Bayern 2 - Das Kalenderblatt


2

19. April 1912 Untersuchungen zum "Fall Titanic" beginnen

Die Titanic ist ein Mythos - und ein Mythos ist per se nichts Logisches. An der Untersuchung zur Schiffskatastrophe, die am 19. April 1912 begann, lag es also nicht, dass die Titanic bis heute für den bekanntesten Schiffsuntergang der Passagierschifffahrt steht.

Stand: 19.04.2010 | Archiv

19 April

Montag, 19. April 2010

Autor: Herbert Becker

Redaktion: Thomas Morawetz

Im Dezember 1987 kollidierte vor der philippinischen Insel Mindoro die Fähre Doña Paz mit einem Tanker. Beide Schiffe sanken. Dem Ergebnis einer amtlichen Untersuchung zufolge starben bei dem Unglück insgesamt 4.386 Menschen. Soweit bekannt handelt es sich um das schwerste Schiffsunglück, das sich je in Friedenszeiten ereignet hat.

Im April 1912 ging die Titanic unter; ungefähr fünfzehnhundert Menschen kamen ums Leben. Auch das war eine der ganz großen Katastrophen in der Geschichte der Passagier-Schifffahrt - und dennoch ist es keine Selbstverständlichkeit, dass gerade das Schicksal der Titanic so sehr im allgemeinen Bewusstsein blieb. Immerhin liegt ihr Ende ein Dreivierteljahrhundert weiter zurück als das der Doña Paz, und bei deren Untergang verloren fast drei Mal so viele Menschen ihr Leben.

Die Doña Paz ist weitgehend vergessen, über die Titanic aber werden bis heute Bücher geschrieben und Filme gedreht, U-Boote tauchen zu ihrem Wrack hinab, um es zu untersuchen und neue Erkenntnisse über die Ursachen des Untergangs zu gewinnen; Gegenstände, die man aus dem zerfallenden Schiffskörper geborgen hat, werden in Ausstellungen gezeigt oder zu hohen Preisen verkauft - ein Bullauge brachte angeblich rund 23.000 Euro ein! - und für 30.000 Euro können sogar Privatpersonen eine Tauchfahrt in 3.800 Meter Tiefe buchen, um sich das, was von dem Luxusliner übrig ist, persönlich anzusehen.
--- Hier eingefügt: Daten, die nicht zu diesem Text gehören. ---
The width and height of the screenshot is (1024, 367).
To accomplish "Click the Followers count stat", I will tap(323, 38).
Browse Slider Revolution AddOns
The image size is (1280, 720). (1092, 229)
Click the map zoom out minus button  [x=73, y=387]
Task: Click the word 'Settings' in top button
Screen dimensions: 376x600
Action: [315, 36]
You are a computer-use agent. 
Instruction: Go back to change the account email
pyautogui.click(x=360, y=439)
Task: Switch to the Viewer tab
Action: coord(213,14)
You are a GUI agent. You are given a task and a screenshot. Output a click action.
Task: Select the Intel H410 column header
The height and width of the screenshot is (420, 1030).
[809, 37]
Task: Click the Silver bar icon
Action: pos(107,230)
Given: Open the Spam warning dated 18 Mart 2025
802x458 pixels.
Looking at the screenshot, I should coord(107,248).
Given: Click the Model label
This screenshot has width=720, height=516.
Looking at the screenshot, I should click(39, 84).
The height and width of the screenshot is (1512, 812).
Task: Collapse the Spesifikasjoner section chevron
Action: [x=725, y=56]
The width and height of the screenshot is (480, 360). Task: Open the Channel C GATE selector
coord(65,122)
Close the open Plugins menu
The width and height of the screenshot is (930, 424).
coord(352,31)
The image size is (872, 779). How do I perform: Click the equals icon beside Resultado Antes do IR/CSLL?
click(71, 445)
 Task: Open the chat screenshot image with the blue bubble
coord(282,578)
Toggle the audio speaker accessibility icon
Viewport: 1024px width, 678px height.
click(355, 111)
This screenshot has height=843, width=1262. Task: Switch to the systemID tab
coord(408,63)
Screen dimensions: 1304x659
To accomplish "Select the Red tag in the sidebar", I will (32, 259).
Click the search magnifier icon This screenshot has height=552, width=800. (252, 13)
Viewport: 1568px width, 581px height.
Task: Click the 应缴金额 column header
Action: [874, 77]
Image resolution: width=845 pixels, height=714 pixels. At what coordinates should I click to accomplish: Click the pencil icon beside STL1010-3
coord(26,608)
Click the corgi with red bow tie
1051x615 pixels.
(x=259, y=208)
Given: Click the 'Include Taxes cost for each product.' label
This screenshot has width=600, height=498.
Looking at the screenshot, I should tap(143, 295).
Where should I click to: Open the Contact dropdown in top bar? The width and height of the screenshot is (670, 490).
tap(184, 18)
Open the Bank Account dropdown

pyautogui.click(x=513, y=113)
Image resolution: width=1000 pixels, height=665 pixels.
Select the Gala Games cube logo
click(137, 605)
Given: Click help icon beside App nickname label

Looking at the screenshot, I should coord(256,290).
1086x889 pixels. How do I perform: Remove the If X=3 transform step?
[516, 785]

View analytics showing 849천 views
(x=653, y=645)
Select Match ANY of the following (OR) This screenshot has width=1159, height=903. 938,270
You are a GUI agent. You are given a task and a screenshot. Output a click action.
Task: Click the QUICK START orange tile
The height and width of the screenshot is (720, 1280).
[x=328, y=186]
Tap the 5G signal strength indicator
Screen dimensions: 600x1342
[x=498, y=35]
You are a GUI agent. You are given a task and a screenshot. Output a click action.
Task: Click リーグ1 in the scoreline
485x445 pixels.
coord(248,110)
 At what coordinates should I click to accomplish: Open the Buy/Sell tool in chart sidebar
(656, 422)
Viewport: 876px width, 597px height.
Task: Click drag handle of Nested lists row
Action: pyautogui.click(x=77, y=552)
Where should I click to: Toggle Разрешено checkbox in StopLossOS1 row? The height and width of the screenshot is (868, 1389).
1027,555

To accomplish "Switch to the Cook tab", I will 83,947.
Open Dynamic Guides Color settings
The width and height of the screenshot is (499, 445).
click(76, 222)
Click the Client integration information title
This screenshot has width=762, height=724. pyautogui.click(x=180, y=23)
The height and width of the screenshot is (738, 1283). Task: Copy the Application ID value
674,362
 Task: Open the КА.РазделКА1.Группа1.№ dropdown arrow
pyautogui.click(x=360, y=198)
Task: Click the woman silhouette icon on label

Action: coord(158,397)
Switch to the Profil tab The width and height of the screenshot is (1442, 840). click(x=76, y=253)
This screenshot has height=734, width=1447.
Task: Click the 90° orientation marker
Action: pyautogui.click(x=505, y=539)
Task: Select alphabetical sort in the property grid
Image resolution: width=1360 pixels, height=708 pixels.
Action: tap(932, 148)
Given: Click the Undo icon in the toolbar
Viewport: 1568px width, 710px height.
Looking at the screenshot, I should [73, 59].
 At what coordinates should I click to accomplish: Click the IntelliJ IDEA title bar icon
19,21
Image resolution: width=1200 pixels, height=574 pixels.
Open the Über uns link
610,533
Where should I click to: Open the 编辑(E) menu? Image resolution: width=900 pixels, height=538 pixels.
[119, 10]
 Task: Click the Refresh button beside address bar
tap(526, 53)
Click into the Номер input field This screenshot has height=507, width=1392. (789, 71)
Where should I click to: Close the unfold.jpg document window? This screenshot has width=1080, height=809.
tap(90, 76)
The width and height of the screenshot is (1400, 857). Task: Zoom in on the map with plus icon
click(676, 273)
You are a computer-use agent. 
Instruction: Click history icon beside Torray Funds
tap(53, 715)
Die Titanic ist ein Mythos - und ein Mythos ist per se nichts Logisches. Schon der Gedanke, ein Schiff Titanic zu nennen, ist bemerkenswert, immerhin handelt es sich bei den Titanen in der griechischen Mythologie um jenes Göttergeschlecht, das im Kampf gegen die Olympier unterlag und in den Tartaros gestürzt wurde, einen Ort noch unter der Unterwelt. Wahrscheinlich wusste das bei der White Star Line, die das Schiff bauen ließ, niemand; man sah in einem Titanen wohl nichts anderes als einen kraftstrotzenden Riesen. Und schließlich war ja die Titanic, als sie vom Stapel lief, das größte Schiff der Welt: 269 Meter lang, Platz für 3.300 Passagiere. Und dann die Ausstattung! Elegante Suiten, stilvolle Rauch- und Speisesäle, türkisches Bad, beheiztes Schwimmbecken, Squashanlage, Gymnastikraum - alles vom Feinsten.
Jedenfalls in der ersten Klasse. Es gab auch eine zweite und eine dritte, aber für die Entstehung des Mythos waren die ohne Belang. Wer immer über das neue Schiff berichtete, hielt den Blick starr auf die Superlative gerichtet, auf das Promenadendeck, wo sich Prominenz aufhielt, unter ihr die vier reichsten Männer der Welt!

Dass nur für die Hälfte der Mitreisenden Rettungsboote vorhanden waren, sah niemand. Das stellte - neben ein paar anderen Mängeln - das Komitee des US-Senats fest, das am 19. April 1912 mit den Untersuchungen zu der Katastrophe begann. Aber mein Gott, Untersuchungsergebnisse ... Sicher, sie hatten ein paar Auswirkungen, aber nicht auf die Mythenbildung. Da fielen die Gerüchte weit mehr ins Gewicht, zum Beispiel dasjenige, dass die Band zuletzt "Näher mein Gott, zu Dir" spielte. Derlei bleibt im Gedächtnis - ob es nun stimmt oder nicht. Das andere vergisst man. So wie bei dem philippinischen Schiff, bei dessen Untergang es so viele Tote gab. Doña ..., Doña ... wie hieß es gleich?

Vergessen. War ja aber auch kein Name, der irgendwie ... gigantisch klang. Oder titanisch.